Mereka berempat menahan kesal dan brak... secara bersamaan keempatnya menendang meja dan membentur lutut kakak beradik ini.
Keduanya meringis kesakitan memegangi lutut mereka.
Do Jin : “Kuperingatkan kalian,
kalau kalian berani mencarinya lagi atau mengajaknya keluar masalahnya
tidak akan diselesaikan secara beradab. Baik secara fisik, keuangan,
hukum maupun pribadi. Kami bisa melakukan semuanya.”
Flash Back End
Yi Soo jelas kaget campur terharu. Ia
mengulang rekaman dimana Do Jin mengatakan kalau dia adalah kakak yang
mencintai Seo Yi Soo. Ia bergegas keluar mencari mereka berempat siapa
tahu masih belum jauh tapi ia tak melihat salah satunya.
Di
rumah Tae San. Do Jin dan Jung Rok membantu menyiapkan makanan untuk
peringatan meninggalnya Jung Ah. Jung Rok tanya apa masakannya perlu
ditambahkan bawang putih. Tae San menyahut kalau makanan untuk sesajen
ini jangan menambahkan bawang putih dan cabai. Bukankah ia sudah
mengatakannya beberapa kali. Ia heran dengan taraf kecerdasan Jung Rok
yang seperti itu kenapa bisa Jung Rok berkali-kali menghilang seharian.
Jung Rok menyahut kalau itu pesonanya.
Yoon
baru tiba dan mendengar ketiga temannya membicarakan makanan kesukaan
Jung Ah. Ia terharu ketiga temannya begitu peduli terhadap mendiang
istrinya.
Mereka
berempat di apartemen ibu mertua Yoon menyiapkan sesaji yang mereka
buat tadi. Ibu mertua Yoon mengingatkan bukankah ia sudah bilang kalau
keempatnya tak perlu repot-repot seperti ini.
Tae San : “Ibu mertua kami ini bukan orang luar. Jung Ah adalah orang yang sangat berarti bagi kami.”
Do
Jin bertanya bagaimana keadaan ibu. Ibu mengatakan kalau ia baik-baik
saja. Ibu mengingat lagi agar ketiga teman Yoon ini membujuk Yoon. Jung
Rok berkata kalau Yoon tak akan mendengarkan apa yang mereka katakan.
Yoon diam saja meneruskan menyiapkan semuanya.

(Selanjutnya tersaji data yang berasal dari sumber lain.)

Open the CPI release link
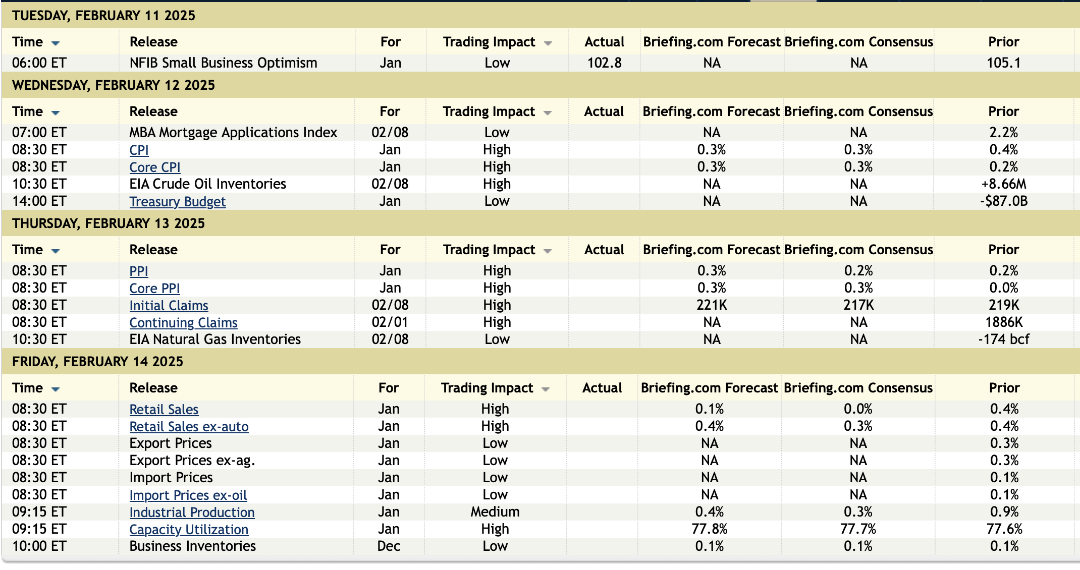Screen dimensions: 1080x570 pyautogui.click(x=139, y=150)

Ibu mengatakan kalau ini sudah
cukup dan tahun ini adalah untuk yang terakhir kalinya. “Kalau kalian
melakukannya lagi aku akan melakukan persembahan di klenteng saja.” Ia
bertanya memangnya tak ada wanita yang menyukai menantunya ini. Ia
berharap ketiga teman Yoon ini mencarikan satu untuk Yoon. Mereka
terdiam.
Yoon menyahut mana mungkin tak ada, apa ibu mertuanya ini tak tahu betapa terkenal dirinya.
Meari
mengunjungi rumah abu Jung Ah. (disana tertulis Jung Ah lahir 1
Desember 1972 dan meninggal 12 Juli 2008, berarti 4 tahun yang lalu)

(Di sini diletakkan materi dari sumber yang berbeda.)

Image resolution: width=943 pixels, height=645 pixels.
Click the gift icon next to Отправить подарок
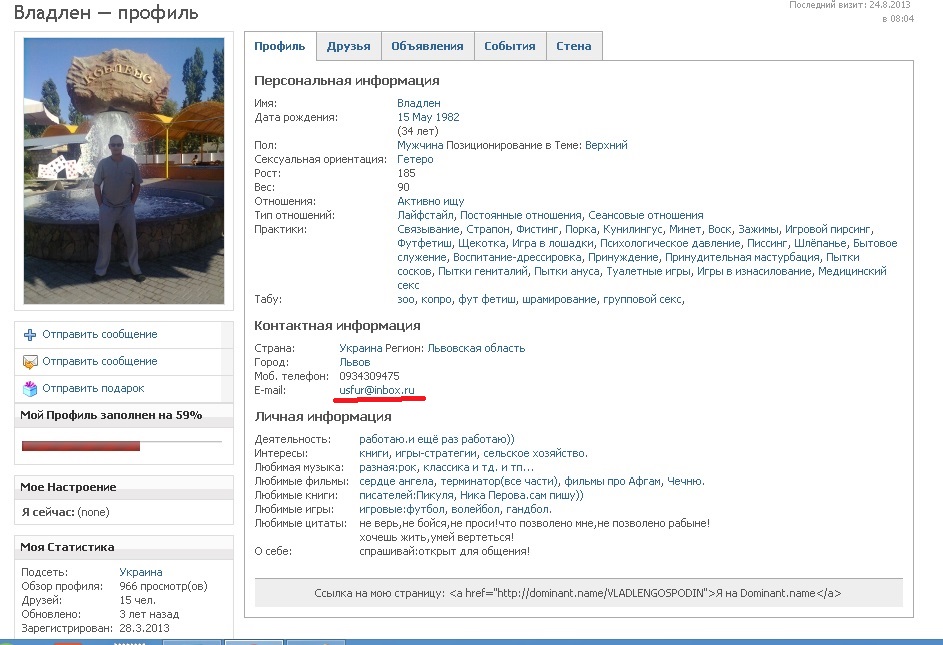[30, 388]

Meari meletakan karangan bunga.
“Kakak, sudah lama tak bertemu,” ucap Meari. “Aku ingin kakak dan Kak
yoon menghabiskan waktu bersama-sama kemarin. Itu sebabnya aku baru
datang hari ini.”
Tatapan
Meari mulai sedih, “Sejujurnya aku merasa sangat bersalah berdiri
seperti ini di depanmu. Karena itulah aku tak berani mengunjungimu. Tapi
ada yang harus kusampaikan hari ini.”
Air mata Meari mulai menetes,
“Walaupun aku tahu aku tak pantas menyampaikannya tapi.. tak bisakah
kakak mengijinkanku menyukai Kak yoon? tak bisakah Kakak membiarkan, Kak
yoon menyukaiku juga? Aku benar-benar minta maaf, Kak. Aku sangat
menyukai Kak yoon. Aku benar-benar minta maaf.”
Tangis
Meari semakin menjadi, ia terduduk di depan rumah abu Jung Ah. Ternyata
tak jauh dari sana Do Jin, Jung Rok, Yoon dan Tae San melihat sekaligus
mendengar apa yang dikatakan Meari.
Do
Jin dan Jung Rok menoleh ke Tae San dan Yoon yang tampak terdiam. Yoon
jelas sedih mendengar apa yang disampaikan Meari kepada mendiang
istrinya. Tae San diam saja, tak tahu harus berbuat apa.
Do
Jin dan Jung Rok berada di Mango Six. Jung Rok mengusulkan kalau
keduanya harus mengadakan voting. Ia heran kenapa tak pernah ada hari
yang tenang. Do Jin sendiri juga heran bukankah ia sudah berkali-kali
mengatakan pada Jung Rok kalau Jung Rok tak pantas mengatakan itu.
Jung
Rok : “Dari dulu aku selalu begini yang jadi masalah adalah kalian yang
tiba-tiba berubah menjadi seperti ini. Bagaimana kalau Tae San dan Yoon
bener-benar berhenti bersahabat? Apa yang harus kita lakukan?”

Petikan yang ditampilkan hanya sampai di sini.